Encore moins d'abonnement aux chaînes de télévision payantes. Rien de ce
qui lie le monde, le protège, l'accompagne... et qui l'aliène peut-être un peu.
Nous étions comme sur une île déserte, avec le « vrai monde » devant nous,
séparé par un bras d'océan. Des Robinsons qui pouvaient se permettre
d'adresser des grands gestes du bras aux bateaux sans que personne ne les
voie ou ne vienne les secourir. De toute façon, nous n'avions pas besoin
d'aide. Nous vivions cachés à la frontière de la vie sociale de notre propre
choix. Jamais au-delà... ou presque jamais. Nous nous infiltrions seulement
dans le camp d'en face pour vendre à la sauvette les articles que nous nous
procurions ou bien pour effectuer quelques courses rapides.
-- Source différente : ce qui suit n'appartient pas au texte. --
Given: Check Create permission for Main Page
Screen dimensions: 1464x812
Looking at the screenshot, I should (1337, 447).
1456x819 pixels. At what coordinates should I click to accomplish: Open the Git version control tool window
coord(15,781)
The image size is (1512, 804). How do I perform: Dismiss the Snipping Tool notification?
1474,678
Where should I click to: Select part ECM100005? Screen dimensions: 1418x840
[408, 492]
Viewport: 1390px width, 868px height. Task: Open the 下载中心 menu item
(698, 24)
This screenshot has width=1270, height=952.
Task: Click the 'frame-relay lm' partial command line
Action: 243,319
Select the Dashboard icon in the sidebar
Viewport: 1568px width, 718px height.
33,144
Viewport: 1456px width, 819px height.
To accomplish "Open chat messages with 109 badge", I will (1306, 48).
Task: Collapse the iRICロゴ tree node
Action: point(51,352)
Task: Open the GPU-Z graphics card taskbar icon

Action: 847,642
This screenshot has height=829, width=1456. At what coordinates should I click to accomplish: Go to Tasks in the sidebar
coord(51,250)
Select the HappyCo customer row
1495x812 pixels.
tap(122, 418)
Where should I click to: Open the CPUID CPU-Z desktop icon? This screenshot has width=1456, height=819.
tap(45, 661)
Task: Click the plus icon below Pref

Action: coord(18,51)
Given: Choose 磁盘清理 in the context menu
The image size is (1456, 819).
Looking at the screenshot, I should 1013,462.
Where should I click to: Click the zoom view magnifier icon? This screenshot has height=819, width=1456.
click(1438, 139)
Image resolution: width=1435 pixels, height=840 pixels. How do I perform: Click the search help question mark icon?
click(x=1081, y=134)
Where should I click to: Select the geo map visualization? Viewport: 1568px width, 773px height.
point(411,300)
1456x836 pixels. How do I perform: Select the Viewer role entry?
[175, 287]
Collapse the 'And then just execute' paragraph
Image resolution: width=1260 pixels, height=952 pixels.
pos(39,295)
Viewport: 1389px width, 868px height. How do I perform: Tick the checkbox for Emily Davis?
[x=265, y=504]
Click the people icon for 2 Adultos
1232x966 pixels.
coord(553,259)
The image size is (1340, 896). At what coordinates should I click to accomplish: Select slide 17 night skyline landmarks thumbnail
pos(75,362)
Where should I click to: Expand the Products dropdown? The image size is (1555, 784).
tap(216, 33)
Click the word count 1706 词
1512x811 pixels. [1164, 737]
J'avais pourtant grandi dans un sentiment de liberté incroyable. La
sensation d'évoluer dans la vérité de l'homme, de toucher du doigt son
essence. J'avais évité l'école, mais papa, érudit sauvage, avait su m'apporter
patiemment et avec amour toutes les connaissances requises pour affronter
l'extérieur. À l'heure où les enfants ciraient les bancs de leur classe en
bâillant devant des cours lénifiants, j'avais déjà visité plusieurs pays et j'étais
incollable sur la plupart des espèces végétales et animales qui m'entouraient.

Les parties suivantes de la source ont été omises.